By Anthony Cocks at ringside
WBO number 10 ranked cruiserweight Jai Opetaia 16-0 (13) needed just a round-and-a-half to defeat Kurtis Pegoraro 11-4 (1) on the inaugural FUTR card promoted by DDP Sports at the Pullman & Mercure Hotel in Brisbane, Qld, Australia on Friday night.
"Another display of why I’m the best cruiserweight in Australia," said Opetaia, who successfully defended his WBO Asia Pacific title and claimed the vacant IBF Pan Pacific title with the victory. “I come here, I do what I do, handle business. I just want to represent my country and I want the country to get behind me.”
Southpaw Opetaia stalked Pegoraro from the opening bell, measuring his shots and working on his range against the awkward Queenslander. Late in the opening round he landed a fast lead left with a right hook sailing just over the top of Pegoraro’s head.

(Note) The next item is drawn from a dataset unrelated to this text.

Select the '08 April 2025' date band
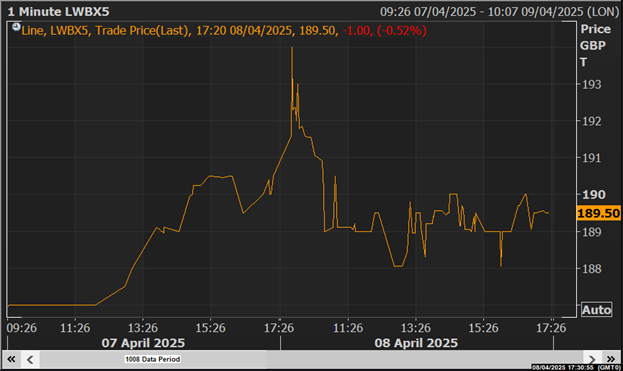The width and height of the screenshot is (623, 371). click(416, 343)
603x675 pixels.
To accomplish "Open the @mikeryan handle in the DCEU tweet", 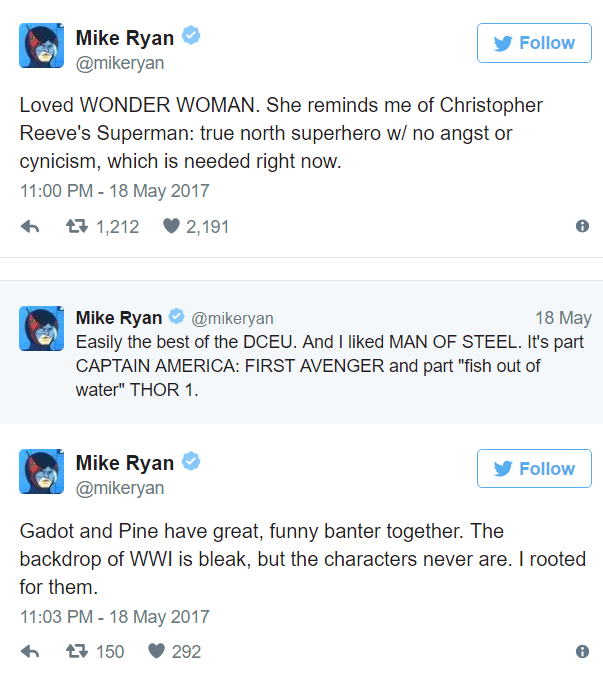I will [232, 319].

Halfway through the second frame a southpaw left to the body caught Pegoraro coming in and he went down heavily, clutching his right side where his liver would be if it hadn’t just been bounced off his ribcage. Pegoraro, 28, did his best to beat the count, but could only make it to his feet just as referee Phil Austin tolled 10. The time of the stoppage was 1:25 of round number two.

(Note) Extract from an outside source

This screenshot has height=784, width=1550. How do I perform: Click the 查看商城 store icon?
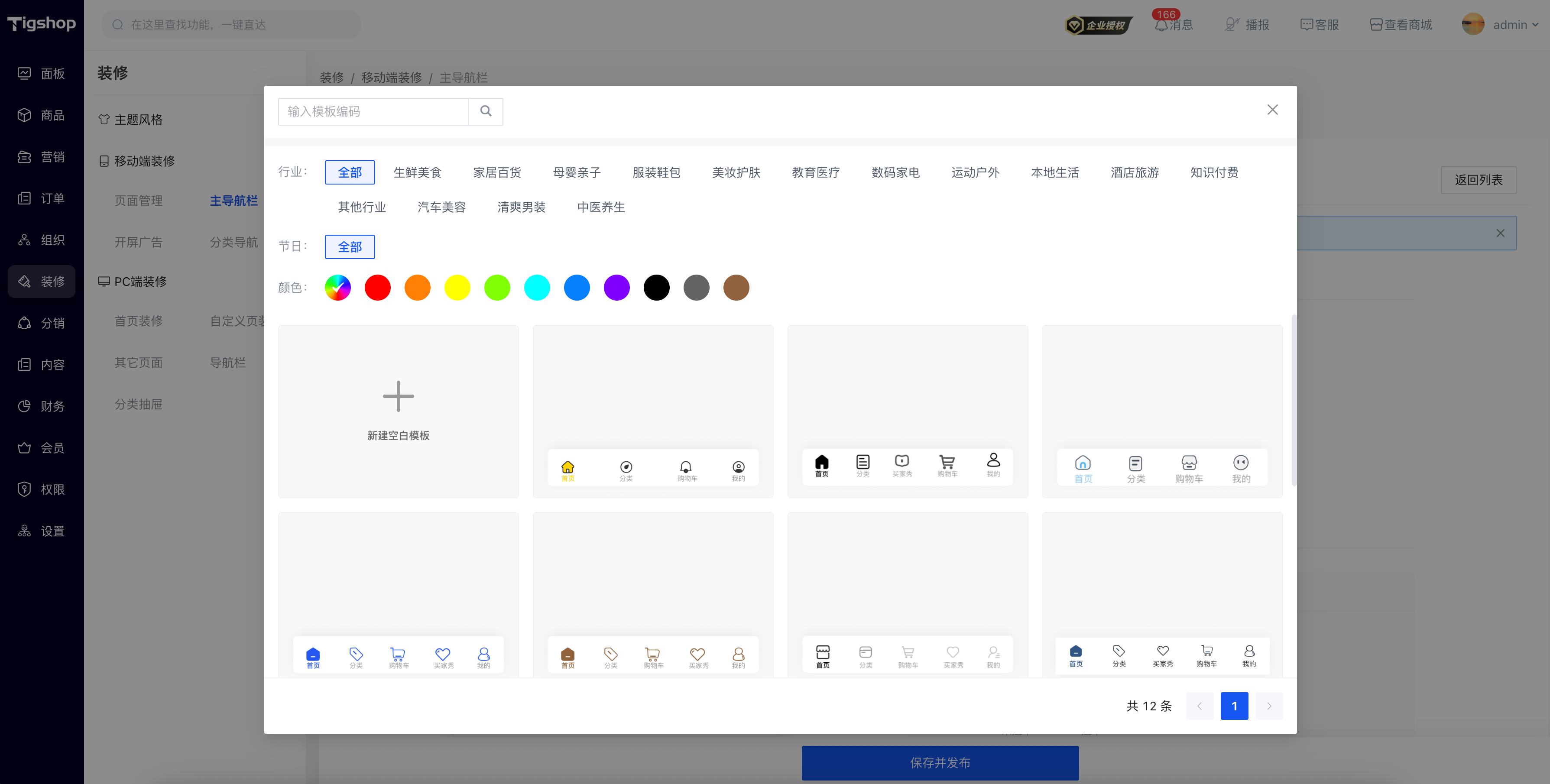tap(1375, 25)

“I do a lot of that sort of punching in sparring and stuff,” said Opetaia. “It was just a matter of time, I could sort of see it all coming. He was an awkward boxer, coming in from different angles, but it was just a matter of time.”
Earlier in the night former cruiserweight world title challenger Mark "Bam Bam" Flanagan 24-5 (17) announced he would be challenging once-beaten IBO titleholder Kevin Lerena 21-1 (9) of South Africa later this year, putting a proposed Opetaia-Flanagan fight temporarily on ice.

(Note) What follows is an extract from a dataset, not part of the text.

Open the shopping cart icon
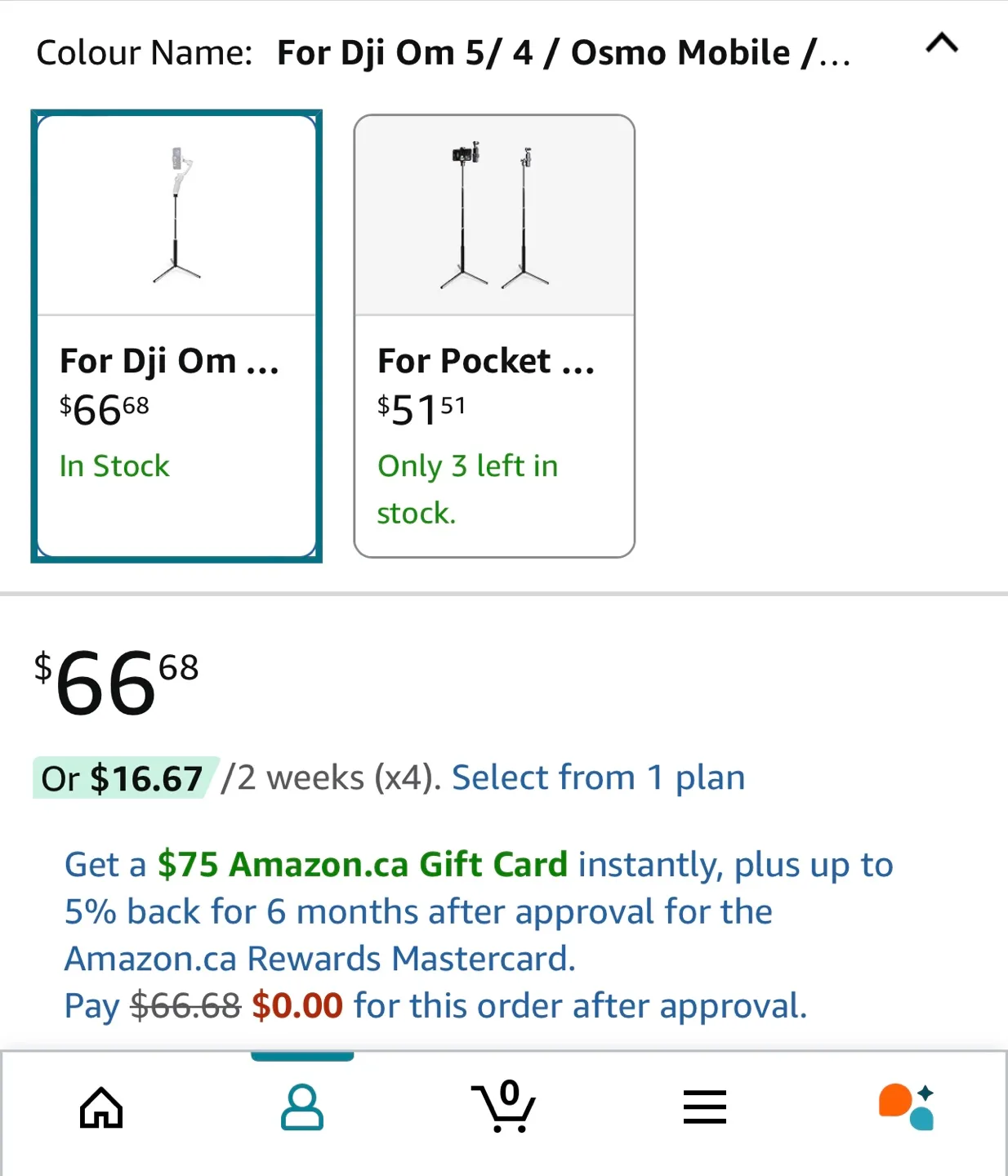The height and width of the screenshot is (1176, 1008). click(x=503, y=1107)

After the fight Opetaia was asked about Flanagan and the fast-building rivalry between the two.
“He knows I’m the best. He knows,” smiled Opetaia, who turned 23 the day after the fight.
On the undercard heavyweight Joseph "The Gun" Goodall 3-0 (3) scored his third first-round stoppage in as many fights against late replacement Braxton Edmonds 0-2 of New Zealand.
Edmunds landed a nice one-two that caught Goodall off-guard in the opening seconds of the fight, but other than that it was all Goodall who stalked his smaller opponent and used his jab and body shots to set up power punches to the head.
Goodall, 26, who trains alongside former world titleholder Jeff Horn at the Stretton Boxing Club, appeared to hurt the Kiwi with a right cross, while a follow-up right hand caught Edmond high on the head and sent him crashing to the canvas for the count. The time of the stoppage was 2:27 of the opening frame.
Junior welterweight Matt Casboult 6-1 (1) overcame cuts over both eyes caused by headclashes to outbox Pino Geracitano 4-3-1 (2) over six entertaining rounds.
Returning from a year-and-a-half layoff, Casboult showed little signs of rust as he boxed beautifully from both the orthodox and southpaw stances. Casboult used a stiff and varied jab to control the distance, boxing effectively off the back foot and dictating when to engage.
In the second round a clash of heads opened up a cut over Casboult’s right eye and in the fifth another headclashes busted open his left brow, leaving his face a mask of blood for much of the rest of the fight.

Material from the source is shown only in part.